The select natures who pant after the ideal, and find nothing in pantaloons or petticoats great enough to command their reverence and love, are curiously in unison with the narrowest and pettiest.
...Though there's reasons in things as nobody knows on---- that's pretty much what I've made out; yet some folks are so wise they'll find you fifty reasons straight off, and all the while the real reason's winking at 'em in the corner, and they niver see't.
In Rome it seems as if there were so many things which are more wanted in the world than pictures.
... it is seldom a medical man has true religious views--there is too much pride of intellect.
When I married Humphrey I made up my mind to like sermons, and I set out by liking the end very much. That soon spread to the middle and the beginning, because I couldn't have the end without them.
Does any one suppose that private prayer is necessarily candid--necessarily goes to the roots of action! Private prayer is inaudible speech, and speech is representative: who can represent himself just as he is, even in his own reflections?
Our sense of duty must often wait for some work which shall take the place of dilettanteism [sic] and make us feel that the quality of our action is not a matter of indifference.

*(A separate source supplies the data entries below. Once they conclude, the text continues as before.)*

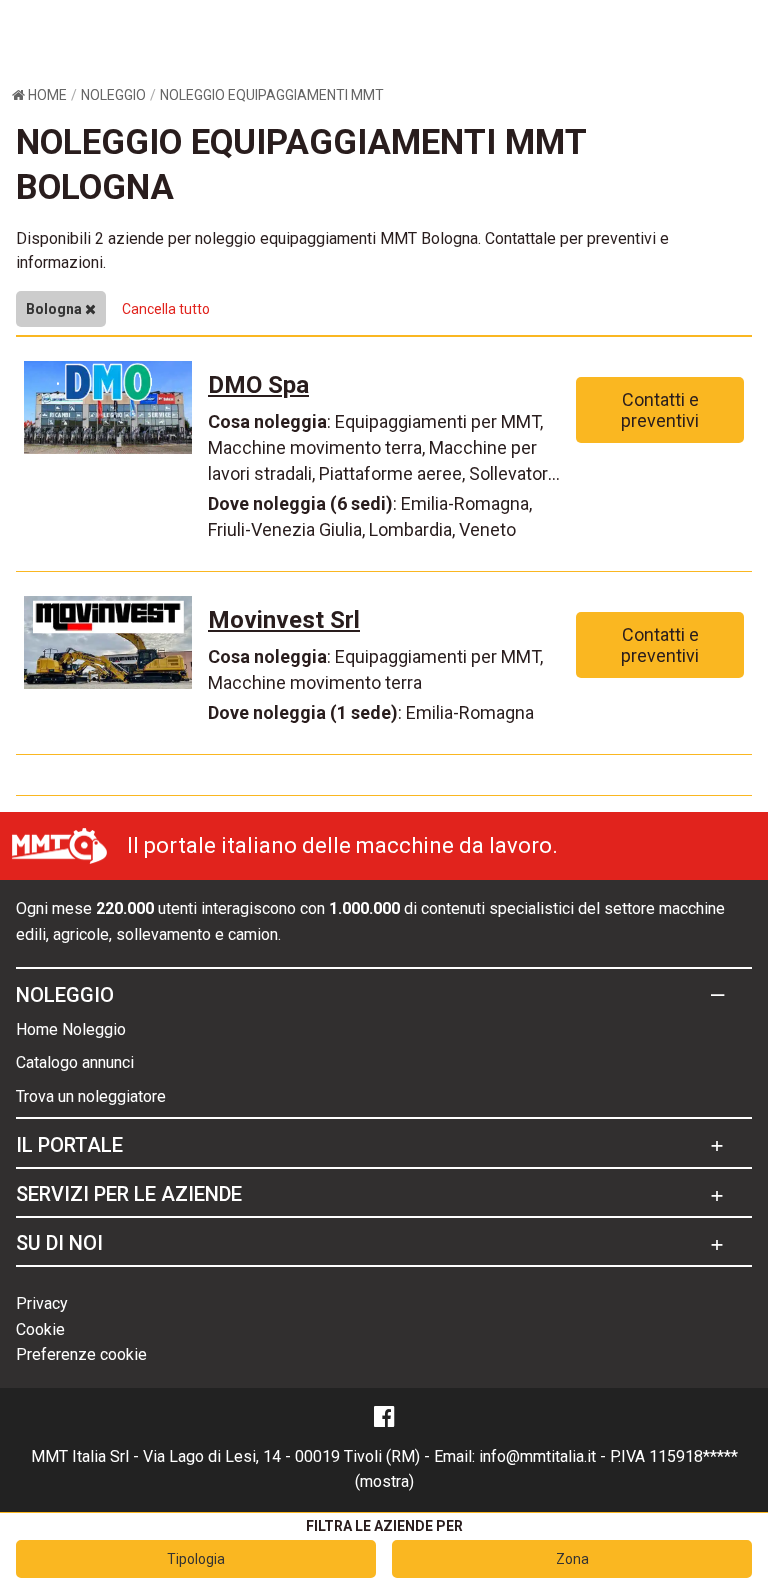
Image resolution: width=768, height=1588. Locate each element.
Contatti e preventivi (660, 410)
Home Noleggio (71, 1029)
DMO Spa (258, 385)
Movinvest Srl (284, 620)
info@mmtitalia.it (537, 1456)
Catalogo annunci (75, 1062)
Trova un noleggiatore (91, 1096)
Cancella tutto (166, 309)
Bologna (55, 309)
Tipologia (196, 1559)
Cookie (40, 1329)
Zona (572, 1559)
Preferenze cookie (81, 1354)
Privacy (42, 1303)
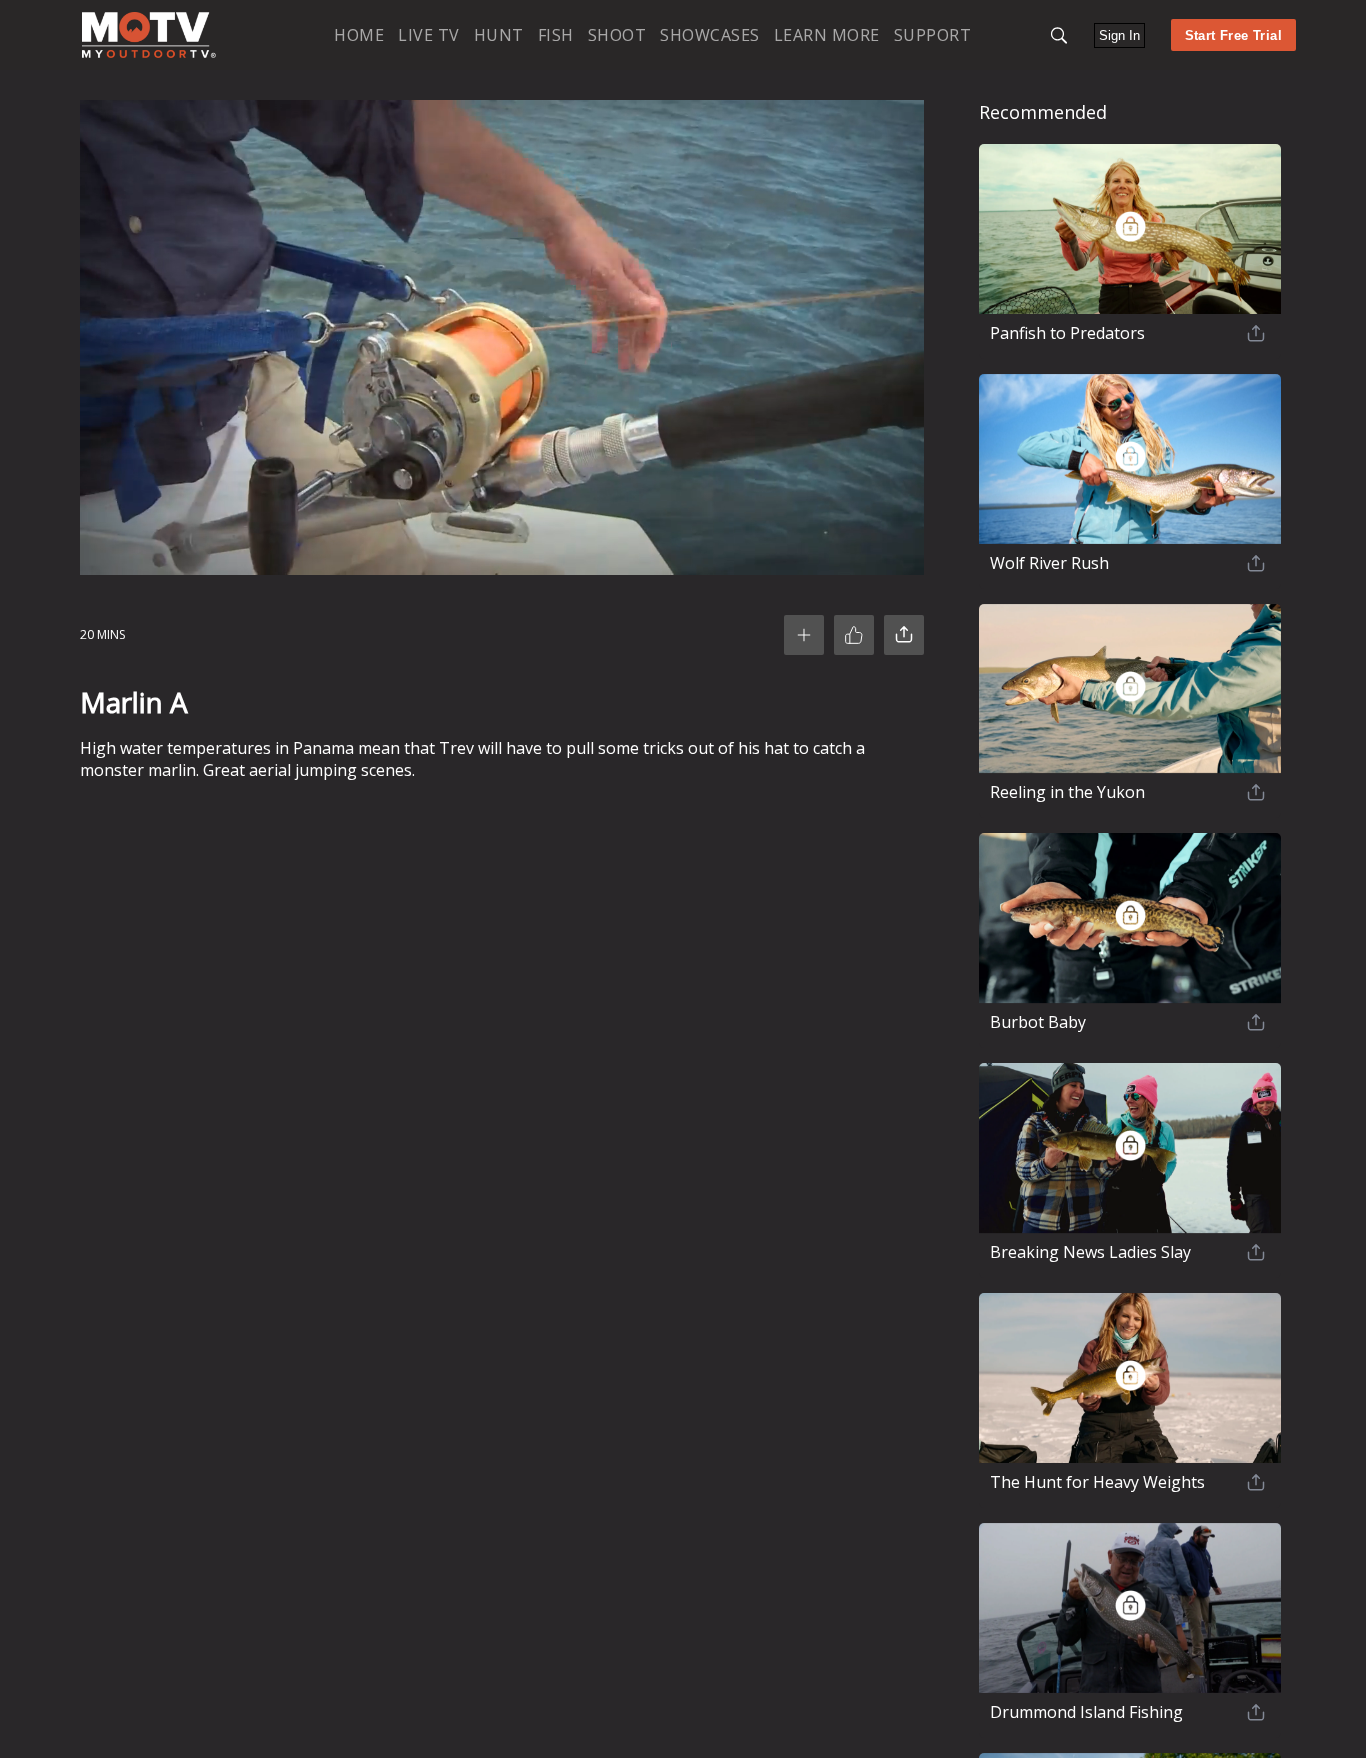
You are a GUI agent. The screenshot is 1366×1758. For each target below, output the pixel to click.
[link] (149, 35)
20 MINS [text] (102, 634)
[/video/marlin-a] (149, 53)
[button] (1059, 35)
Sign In (1119, 35)
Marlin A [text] (134, 702)
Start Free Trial (1233, 35)
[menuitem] (359, 34)
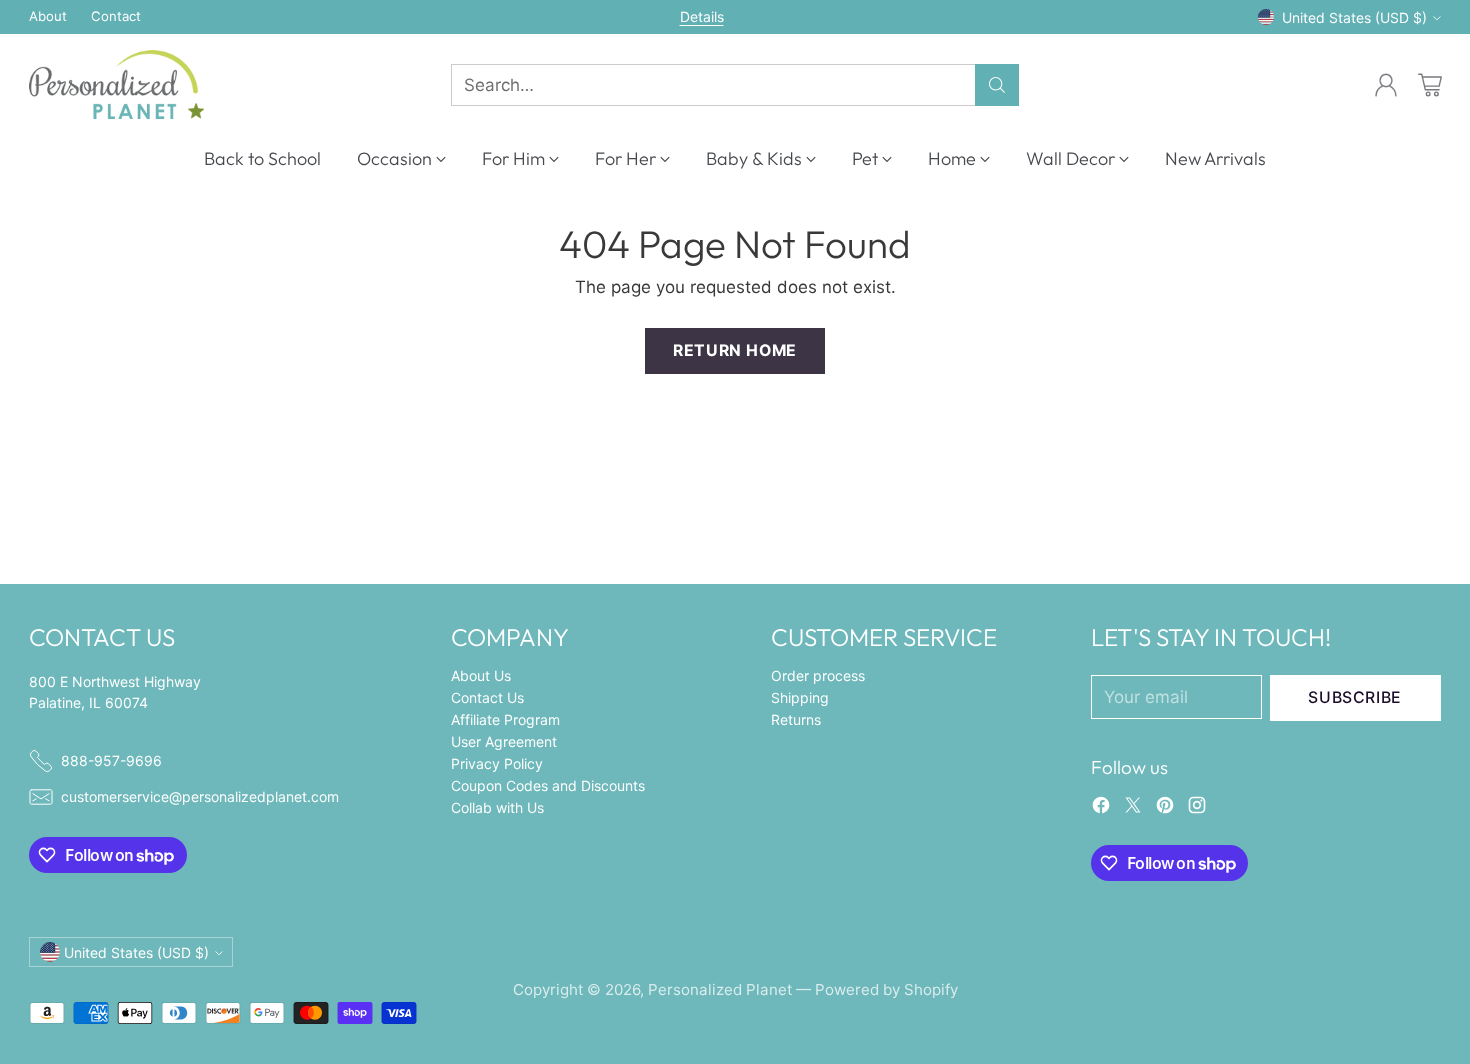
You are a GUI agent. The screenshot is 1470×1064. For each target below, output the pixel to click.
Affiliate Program (505, 719)
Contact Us (487, 697)
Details (702, 17)
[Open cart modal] (1430, 85)
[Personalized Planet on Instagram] (1197, 809)
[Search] (997, 85)
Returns (796, 719)
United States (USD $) (1354, 17)
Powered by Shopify (886, 989)
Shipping (800, 697)
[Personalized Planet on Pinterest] (1165, 809)
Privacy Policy (497, 763)
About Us (481, 675)
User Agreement (504, 741)
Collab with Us (497, 807)
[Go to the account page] (1386, 85)
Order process (818, 675)
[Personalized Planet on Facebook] (1101, 809)
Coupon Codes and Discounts (548, 785)
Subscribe (1355, 697)
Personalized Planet (720, 989)
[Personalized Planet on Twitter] (1133, 809)
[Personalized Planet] (116, 84)
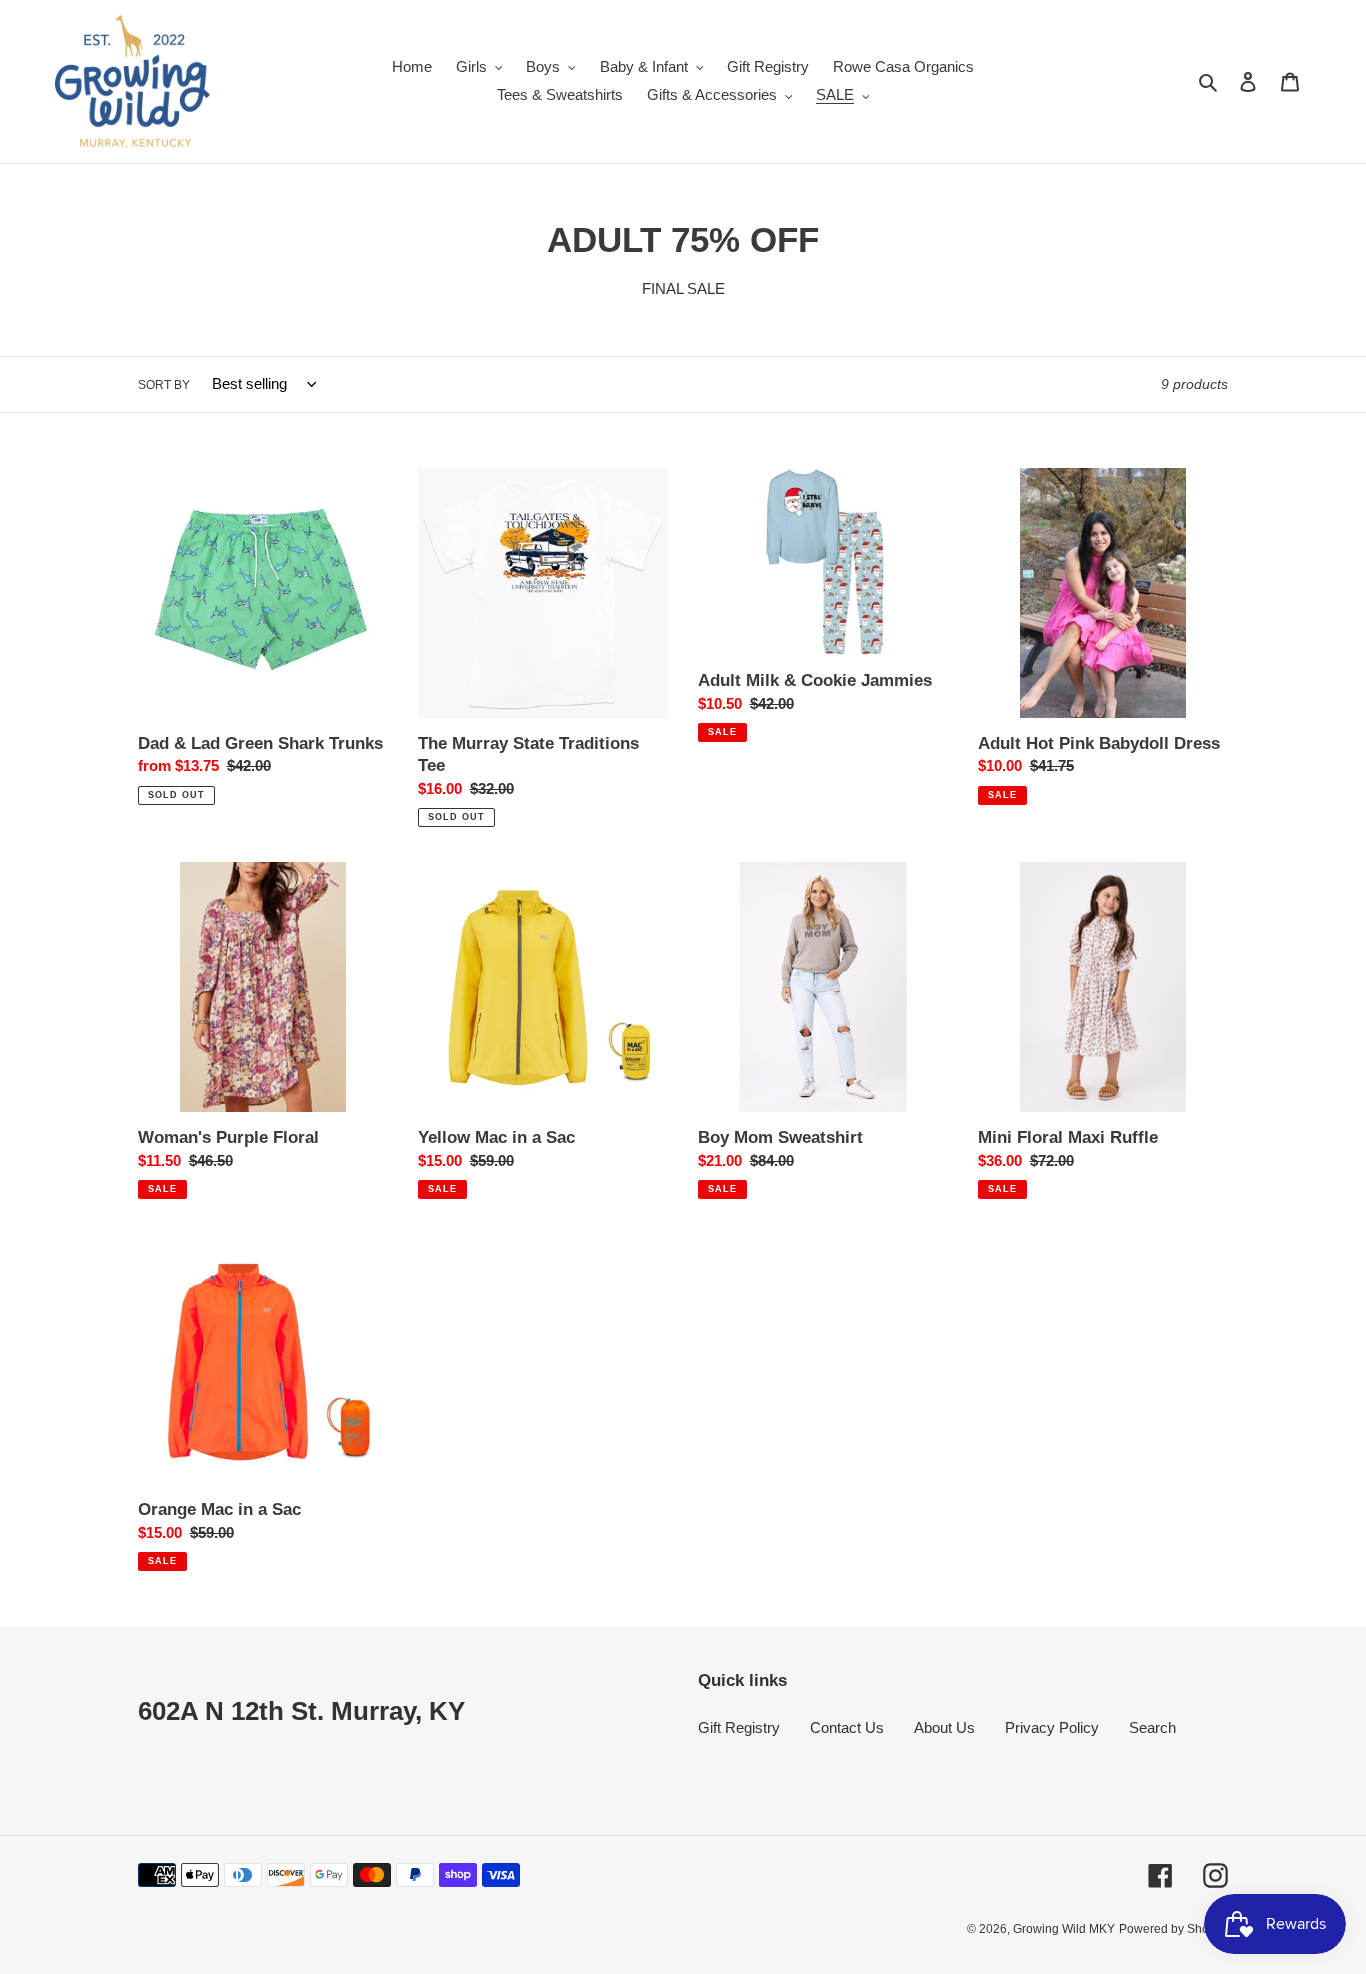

What people do who go into politics I can't think; it drives me almost mad to see mismanagement over only a few hundred acres.
Expenditure--like ugliness and errors--becomes a totally new thing when we attach our own personality to it, and measure it by that wide difference which is manifest (in our own sensations) between ourselves and others.
... the true seeing is within; and painting stares at you with an insistent imperfection.
I don't feel sure about doing good in any way now; everything seems like going on a mission to a people whose language I don't know.
... we all know the wag's definition of a philanthropist: a man whose charity increases directly as the square of the distance.
... indefinite visions of ambition are weak against the ease of doing what is habitual or beguilingly agreeable.
... the majority of us scarcely see more distinctly the faultiness of our own conduct than the faultiness of our own arguments, orthe dulness [sic] of our own jokes.
... goodness is of a modest nature, easily discouraged, and when much elbowed in early life by unabashed vices, is apt to retire into extreme privacy, so that it is more easily believed in by those who construct a selfish old gentleman theoretically, than by those who form the narrower judgments based on his personal acquaintance.
... we are most of us brought up in the notion that the highest motive for not doing a wrong is something irrespective of the beings who would suffer the wrong.
Scepticismcan never be thoroughly applied, else life would come to a standstill.
Solomon's Proverbs, I think, have omitted to say, that as the sore palate findeth grit, so an uneasy consciousness heareth innuendos.
... in no part of the world is genteel visiting founded on esteem, in the absence of suitable furniture and complete dinner-service.
Fine art, poetry, that kind of thing, elevates a nation.
... there is a lightness about the feminine mind--a touch and go--music, the fine arts, that kind of thing--they should study those up to a certain point, women should; but in a light way, you know.
How should all the apparatus of heaven and earth make poetry for a mind that had no movements of awe and tenderness, no sense of fellowship which thrills from the near to the distant, and back again from the distant to the near?
When one is grateful for something too good for common thanks, writing is less unsatisfactory than speech-one does not, at least, hear how inadequate the words are.
We are apt to think it the finest era of the world when America was beginning to be discovered, when a bold sailor, even if he were wrecked, might alight on a new kingdom.
I used to come from the village with all that dirt and coarse ugliness like a pain within me, and the simpering pictures in the drawing-room seemed to me like a wicked attempt to find delight in what is false, while we don't mind how hard the truth is for the neighbors outside our walls. I think we have no right to come forward and urge wider changes for good, until we have tried to alter the evils which lie under our own hands.